Bis in die 1960er Jahre liegt der Weinbau nahezu brach. Dann setzt eine Kooperative das erste Zeichen für die Wiederbelebung. Die Cooperativa Comarcal Somontano del Sobrarbe spielt bis heute eine gewichtige Rolle, ist sie doch mit 24 Prozent an der Bodega Pireneos beteiligt, die mit dem Señorío de Lazán einen der bekanntesten Weine aus dem Somontano herstellt. Der nächste Schritt ist dann 1984 die Geburt der DO Somontano. Insbesondere in den 1990er Jahren entwickelt sich in den Weinbergen eine neue Dynamik.

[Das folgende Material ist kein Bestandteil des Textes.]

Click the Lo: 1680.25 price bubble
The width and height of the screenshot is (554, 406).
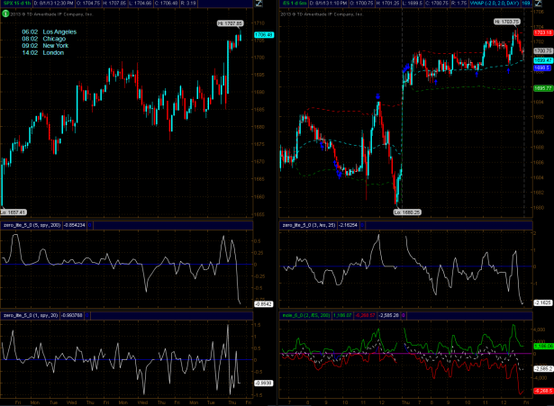pyautogui.click(x=407, y=211)
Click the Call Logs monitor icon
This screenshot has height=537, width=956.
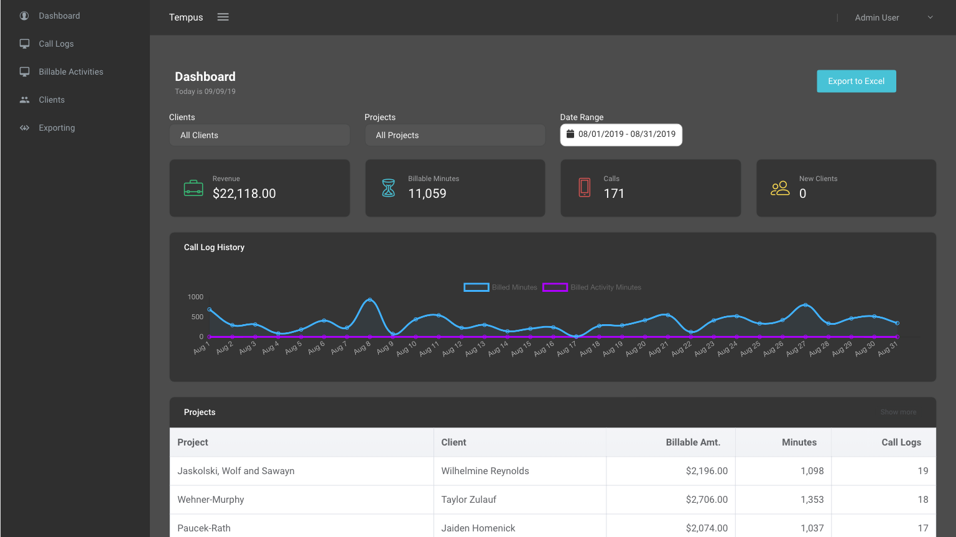24,44
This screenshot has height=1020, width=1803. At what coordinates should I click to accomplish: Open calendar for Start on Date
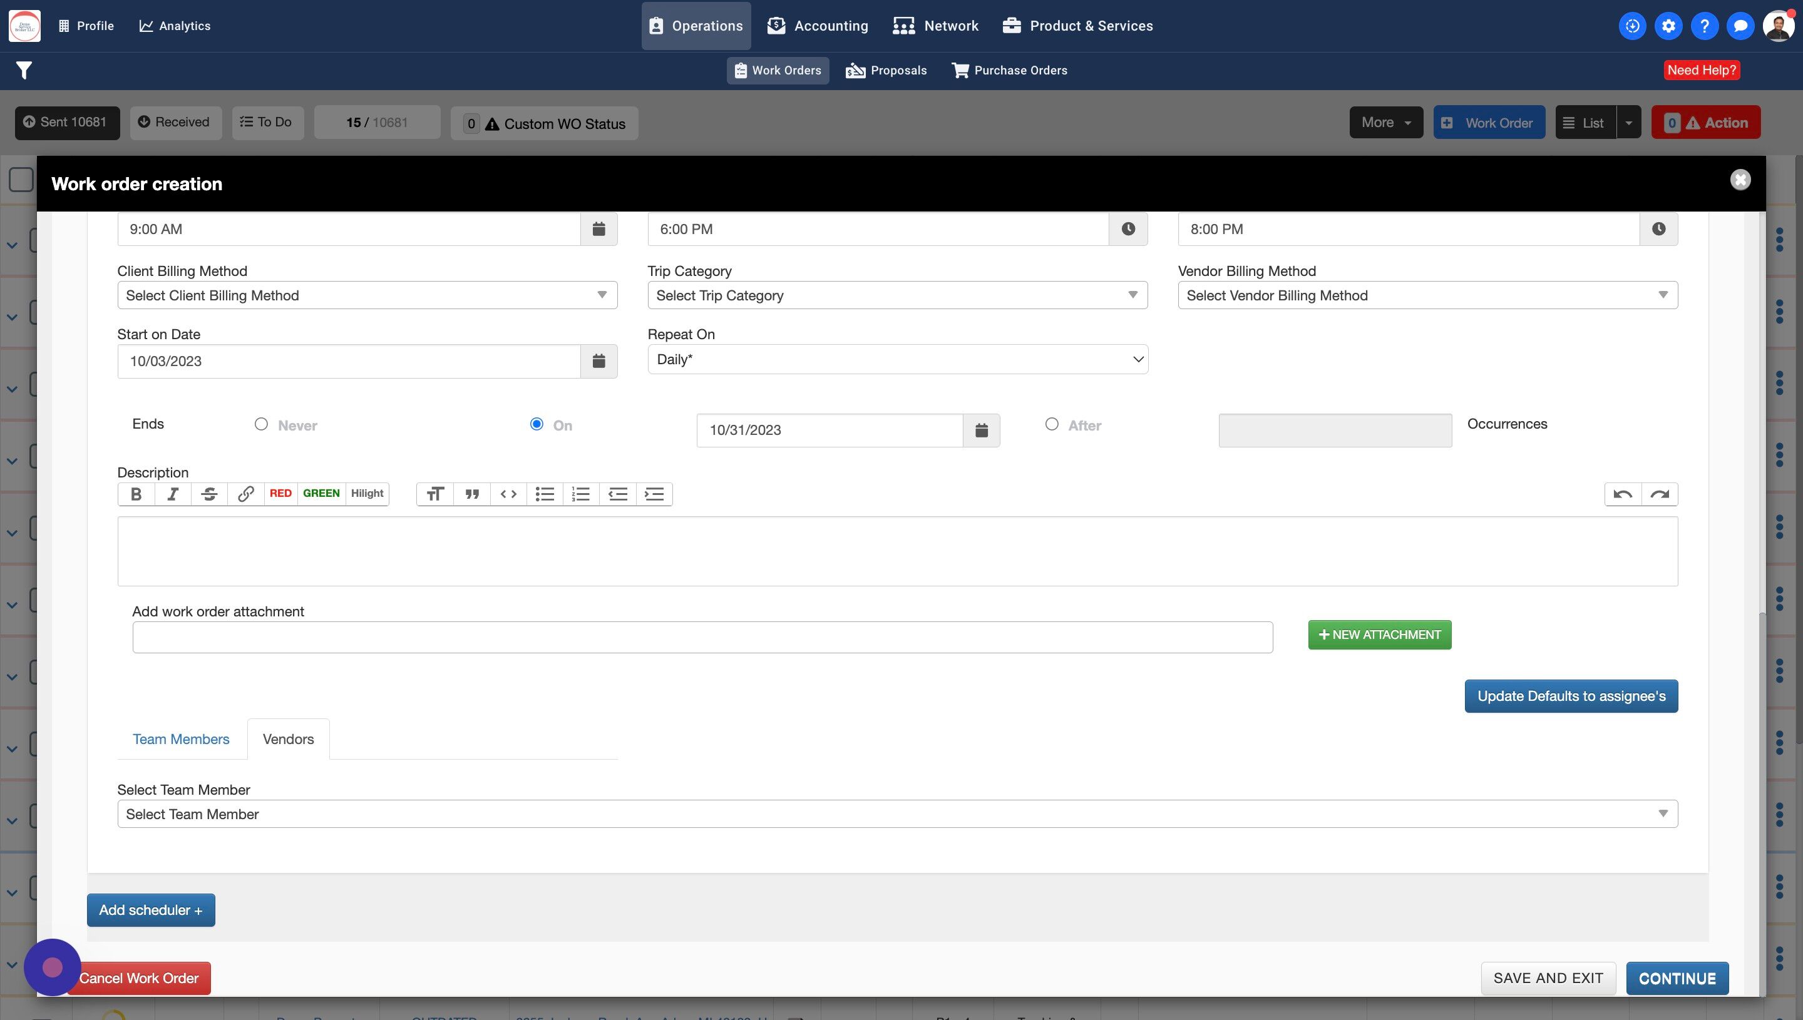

Es fließt wieder Geld in den Weinbau, die technische Ausstattung der Bodegas verbessert sich zusehends und junge, bestens ausgebildete Weinmacher starten mit dem Schwung einer neuen Generation ihre eigenen Projekte. Darunter finden sich solch ambitionierte Vorhaben wie Enate, das 1992 als nachhaltiges Kunst- und Weinprojekt gleichermaßen ins Leben gerufen wird.

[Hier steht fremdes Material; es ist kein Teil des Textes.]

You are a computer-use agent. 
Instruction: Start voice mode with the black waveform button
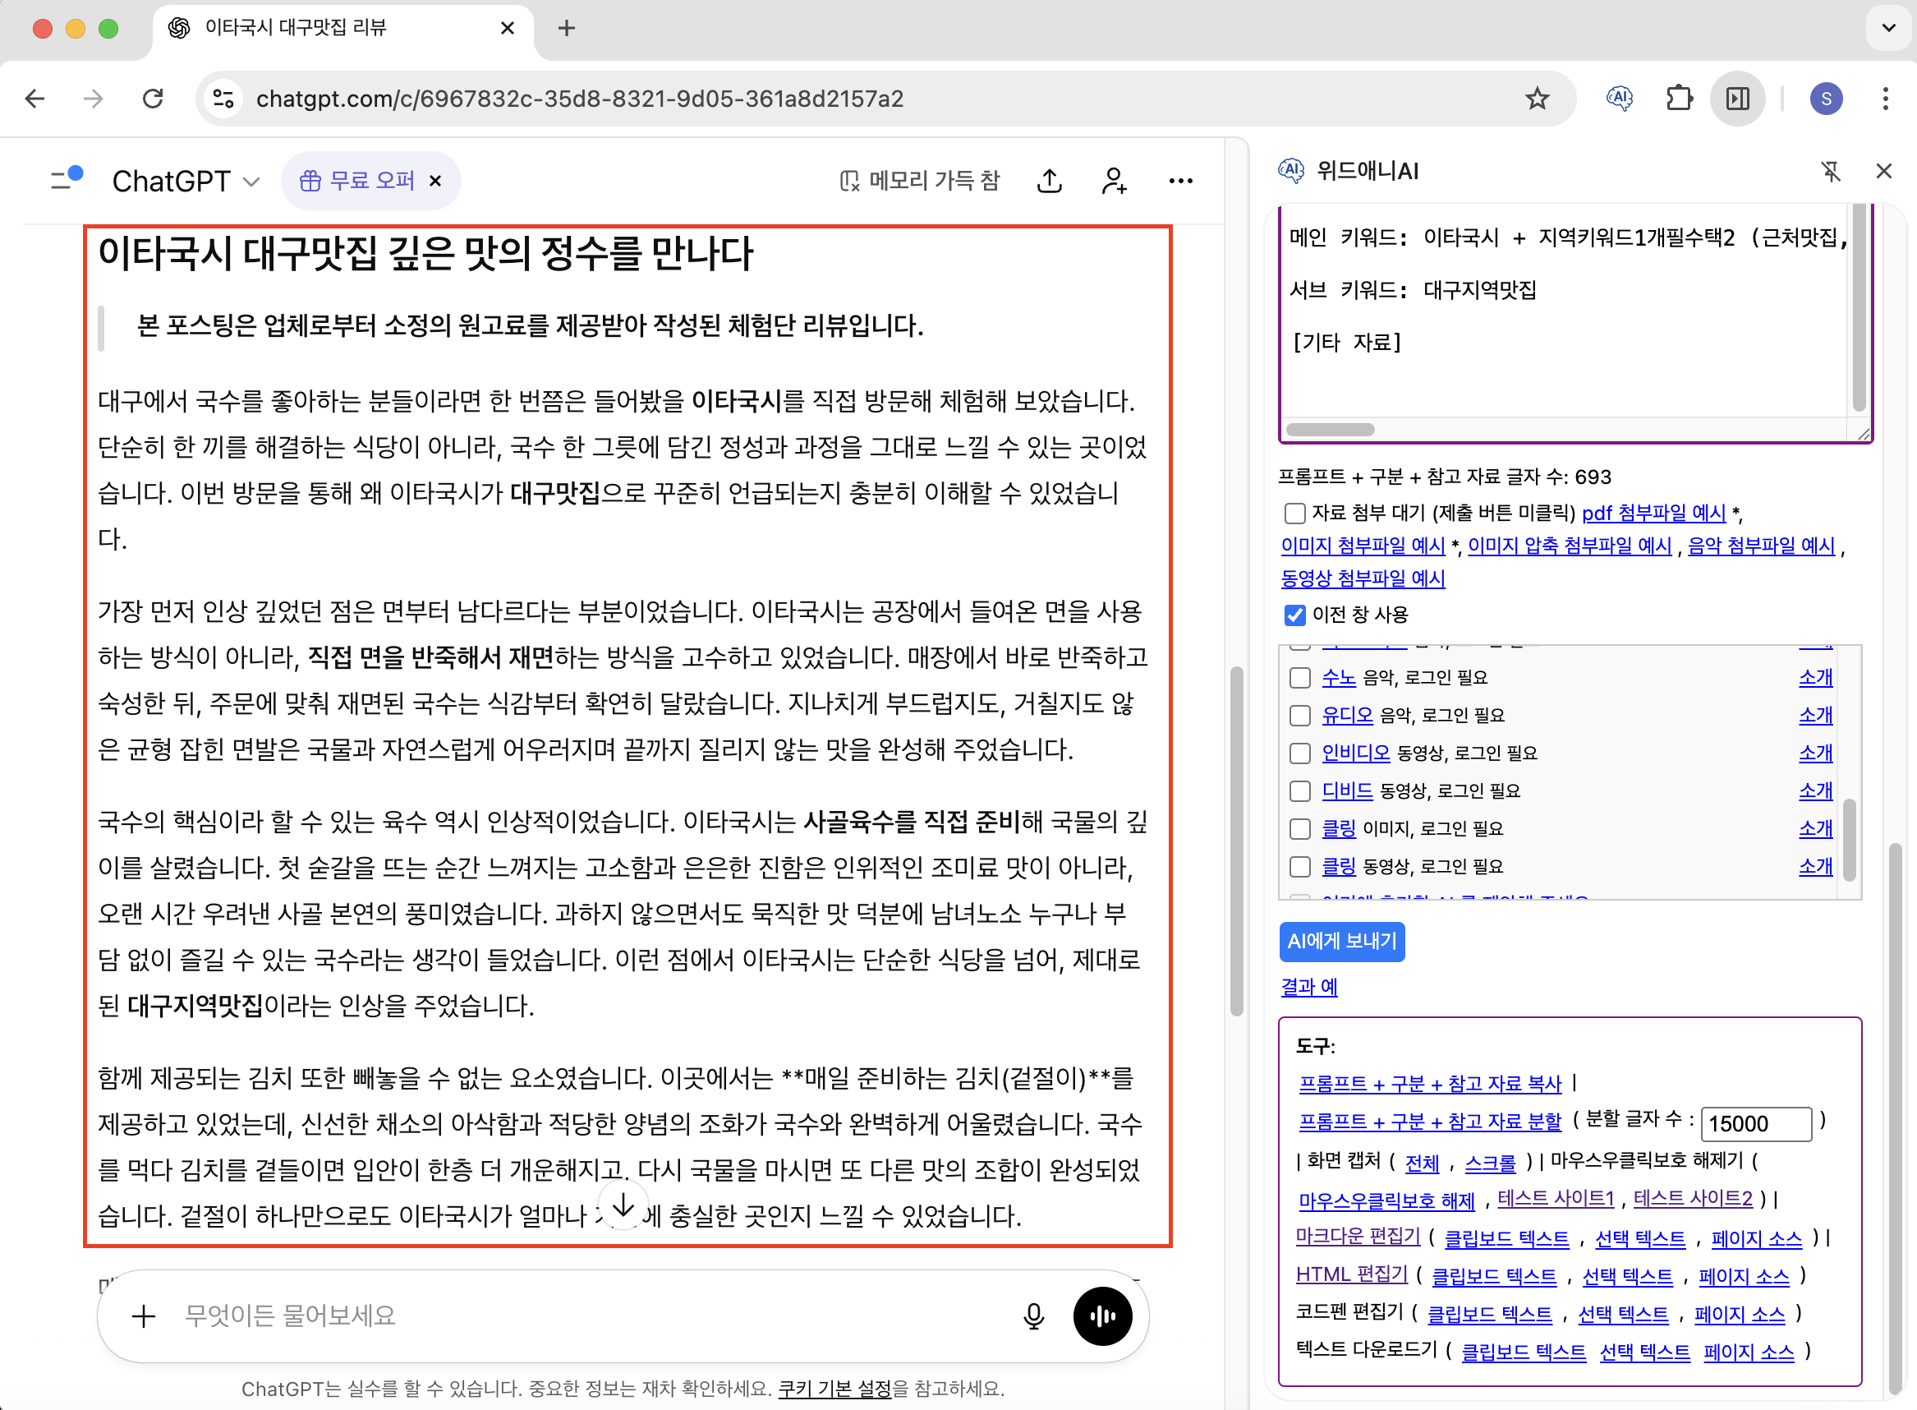click(1102, 1316)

Rebsortenvielfalt zwischen Tradition und Moderne
Die Winzer und Weinbauern sind sich der Tradition des Somontano bewusst, doch sie wissen ebenso, dass diese allein für eine erfolgreiche Zukunft nicht reicht. Die Experimentierfreude der Bodegas, das anhaltende Bestreben, die Dinge besser zu machen und den Ruf der Region zu mehren, signalisieren, dass man die Herausforderung angenommen hat. Dabei spielen die Rebsorten, die der Kontrollrat der DOP erlaubt, eine entscheidende Rolle. Insgesamt 15 weiße und rote Sorten sind zugelassen. Darunter sind bekannte internationale und typisch spanische Vertreter, aber auch sogenannte autochthone Rebsorten, also Rebsorten, die in der Region ihre Heimat haben.
Bei den Weißweinen finden sich neben den landestypischen Garnacha Blanca und Macabeo auch die internationalen Sorten Chardonnay, Sauvignon Blanc, als auch überraschenderweise Gewürztraminer und Riesling. Und nicht zu vergessen den autochthonen Alcañon, eine weiße, sehr aromatische Rebsorte, die charaktervolle Weine hervorbringt.
Ähnlich sieht es bei den roten Rebsorten aus. Mit Garnacha Tinta und Tempranillo führen zwei echte Spanier die Riege an. Cabernet Sauvignon, Merlot, Syrah und Pinot Noir stehen für den französischen Einfluss und mit Parraleta und Moristel gesellen sich erneut autochthone Rebsorten hinzu.
Ein Merlot von der Bodegas Pirineos
Um dem Portrait der DOP Somontano echtes weinfreundschaftliches Leben einzuhauchen, fehlt noch eine Inspiration in Flaschenform.
Der 2015er Rocal Merlot Selección ist ein Vertreter der neuen Schule aus dem Somontano. Der sortenreine Merlot schmeichelt mit beerigen Aromen von Kirsche und roter Johannisbeere sowie wunderbar seidigen Tanninen. Somit ist dieser Wein in seiner noblen, kühlen, durch die Mineralität der Pyrenäenböden geprägten Stilistik ganz anders als herkömmliche Merlot, die man sonst so im Glas hat.